RRI.CO.ID, Madiun – Kemudahan berinteraksi di media sosial ternyata menjadi salah satu faktor yang membuat pengguna lebih berani menghakimi orang lain. Tidak adanya kontak langsung membuat sebagian netizen merasa bebas menyampaikan pendapat tanpa mempertimbangkan dampaknya.

Hal tersebut disampaikan Pegiat Literasi, Dr. W. Linda Yuhanna, M.Si. saat membahas fenomena komentar negatif yang kerap muncul di berbagai platform media sosial. Menurutnya, interaksi digital memiliki karakter berbeda dibandingkan komunikasi tatap muka.

Linda, yang juga merupakan Dosen UNIPMA ini, menjelaskan bahwa saat seseorang tidak melihat ekspresi, kondisi psikologis, maupun reaksi lawan bicara secara langsung, tingkat empati cenderung menurun. Situasi tersebut membuat komentar yang muncul sering kali lebih tajam dibandingkan percakapan langsung.

“Ketika orang tidak bertatap langsung, tidak melihat matanya dan tidak melihat unsur psikologisnya, itu bisa lebih parah,” katanya.

Ia juga menyoroti adanya dukungan dari komentar-komentar sejenis yang membuat seseorang merasa pendapatnya benar. Kehadiran akun anonim, akun palsu, hingga buzzer semakin memperkuat keberanian sebagian pengguna untuk menyerang pihak lain.

Menurut Linda, banyak orang akhirnya ikut memberikan komentar karena merasa mendapat legitimasi dari pengguna lain yang memiliki pandangan serupa. Padahal belum tentu komentar tersebut didasarkan pada informasi yang valid.

“Adanya komen-komen sejenis itu semakin menguatkan. Orang merasa tidak cuma dirinya yang berkomentar seperti itu,” ujarnya.

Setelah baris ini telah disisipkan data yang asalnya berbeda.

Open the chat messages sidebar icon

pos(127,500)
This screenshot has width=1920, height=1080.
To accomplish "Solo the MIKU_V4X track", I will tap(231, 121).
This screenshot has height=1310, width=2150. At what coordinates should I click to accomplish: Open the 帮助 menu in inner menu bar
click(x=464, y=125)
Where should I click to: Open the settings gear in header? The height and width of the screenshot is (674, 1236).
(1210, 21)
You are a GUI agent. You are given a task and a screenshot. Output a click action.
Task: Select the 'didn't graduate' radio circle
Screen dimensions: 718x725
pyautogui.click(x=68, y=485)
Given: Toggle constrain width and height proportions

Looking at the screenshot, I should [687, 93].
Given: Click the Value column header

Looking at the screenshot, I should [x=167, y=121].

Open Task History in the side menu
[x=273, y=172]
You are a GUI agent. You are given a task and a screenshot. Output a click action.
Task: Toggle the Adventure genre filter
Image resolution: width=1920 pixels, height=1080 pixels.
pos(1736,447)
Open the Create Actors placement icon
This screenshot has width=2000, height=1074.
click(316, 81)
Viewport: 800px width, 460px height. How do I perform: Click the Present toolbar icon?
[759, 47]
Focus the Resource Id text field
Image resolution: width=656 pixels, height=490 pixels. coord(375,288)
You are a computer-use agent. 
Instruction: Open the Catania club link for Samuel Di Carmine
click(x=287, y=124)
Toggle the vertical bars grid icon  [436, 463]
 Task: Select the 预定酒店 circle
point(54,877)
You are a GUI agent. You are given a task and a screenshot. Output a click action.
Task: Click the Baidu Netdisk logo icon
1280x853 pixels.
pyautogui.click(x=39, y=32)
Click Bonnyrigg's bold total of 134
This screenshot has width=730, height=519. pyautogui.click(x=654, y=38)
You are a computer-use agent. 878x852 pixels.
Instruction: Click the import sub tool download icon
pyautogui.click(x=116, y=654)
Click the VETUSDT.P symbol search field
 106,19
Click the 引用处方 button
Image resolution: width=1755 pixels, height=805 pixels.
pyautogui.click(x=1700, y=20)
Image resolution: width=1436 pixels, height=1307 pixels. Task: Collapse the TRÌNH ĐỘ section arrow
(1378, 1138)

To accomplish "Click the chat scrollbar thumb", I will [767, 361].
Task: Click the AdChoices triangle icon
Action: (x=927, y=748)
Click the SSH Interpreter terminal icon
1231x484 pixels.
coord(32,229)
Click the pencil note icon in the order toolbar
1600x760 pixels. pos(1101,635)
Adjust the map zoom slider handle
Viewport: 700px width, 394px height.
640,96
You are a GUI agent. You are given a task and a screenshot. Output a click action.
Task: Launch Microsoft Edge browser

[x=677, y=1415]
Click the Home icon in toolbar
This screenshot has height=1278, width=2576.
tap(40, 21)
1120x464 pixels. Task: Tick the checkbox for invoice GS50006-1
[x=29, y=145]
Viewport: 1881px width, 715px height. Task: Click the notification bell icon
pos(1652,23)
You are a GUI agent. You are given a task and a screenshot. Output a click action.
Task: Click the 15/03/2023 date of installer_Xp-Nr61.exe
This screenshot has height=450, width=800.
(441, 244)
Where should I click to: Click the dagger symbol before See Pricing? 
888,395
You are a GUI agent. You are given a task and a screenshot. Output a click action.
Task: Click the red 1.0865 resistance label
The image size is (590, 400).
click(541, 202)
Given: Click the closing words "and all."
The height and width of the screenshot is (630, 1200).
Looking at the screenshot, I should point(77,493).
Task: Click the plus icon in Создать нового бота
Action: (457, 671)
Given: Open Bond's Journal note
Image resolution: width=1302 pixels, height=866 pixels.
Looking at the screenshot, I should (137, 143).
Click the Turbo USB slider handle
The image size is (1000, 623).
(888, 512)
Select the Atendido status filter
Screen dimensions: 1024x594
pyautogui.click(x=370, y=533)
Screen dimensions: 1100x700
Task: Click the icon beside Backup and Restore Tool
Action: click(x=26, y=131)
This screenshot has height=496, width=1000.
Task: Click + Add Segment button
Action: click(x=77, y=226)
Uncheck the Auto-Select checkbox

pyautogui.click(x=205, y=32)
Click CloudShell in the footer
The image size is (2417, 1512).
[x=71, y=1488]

Karena itu, Linda mengajak masyarakat untuk lebih berhati-hati sebelum ikut terlibat dalam arus opini publik. Ia menilai kemampuan berpikir kritis menjadi bekal penting agar pengguna media sosial tidak mudah terbawa suasana.

google-preference

Rekomendasi Berita

Berita Terbaru Lainnya

Memuat berita terbaru.....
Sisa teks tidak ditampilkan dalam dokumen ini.